Energy Metabolism of the Osteoblast: Implications for Osteoporosis

Affiliations
Review

Energy Metabolism of the Osteoblast: Implications for Osteoporosis

Wen-Chih Lee et al. Endocr Rev. .

Abstract

Osteoblasts, the bone-forming cells of the remodeling unit, are essential for growth and maintenance of the skeleton. Clinical disorders of substrate availability (e.g., diabetes mellitus, anorexia nervosa, and aging) cause osteoblast dysfunction, ultimately leading to skeletal fragility and osteoporotic fractures. Conversely, anabolic treatments for osteoporosis enhance the work of the osteoblast by altering osteoblast metabolism. Emerging evidence supports glycolysis as the major metabolic pathway to meet ATP demand during osteoblast differentiation. Glut1 and Glut3 are the principal transporters of glucose in osteoblasts, although Glut4 has also been implicated.
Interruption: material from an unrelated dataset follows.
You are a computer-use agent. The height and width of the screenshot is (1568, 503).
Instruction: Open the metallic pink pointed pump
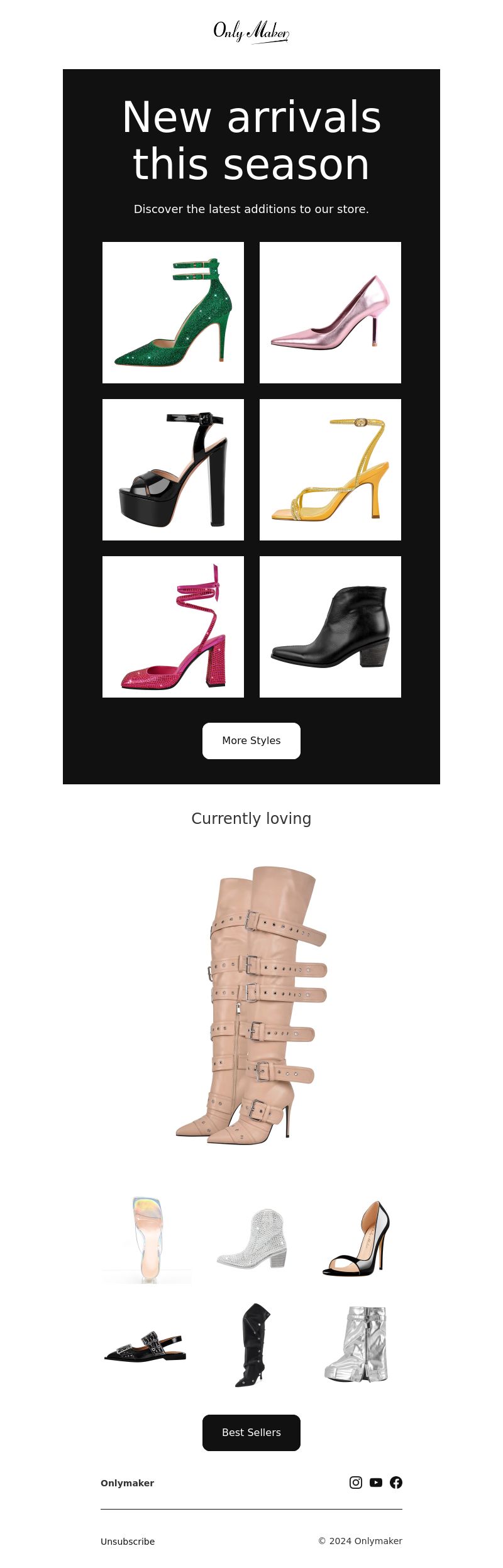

Wnt signaling induces osteoblast differentiation and activates glycolysis through mammalian target of rapamycin, whereas parathyroid hormone stimulates glycolysis through induction of insulin-like growth factor-I. Glutamine is an alternate fuel source for osteogenesis via the tricarboxylic acid cycle, and fatty acids can be metabolized to generate ATP via oxidative phosphorylation although temporal specificity has not been established. More studies with new model systems are needed to fully understand how the osteoblast utilizes fuel substrates in health and disease and how that impacts metabolic bone diseases.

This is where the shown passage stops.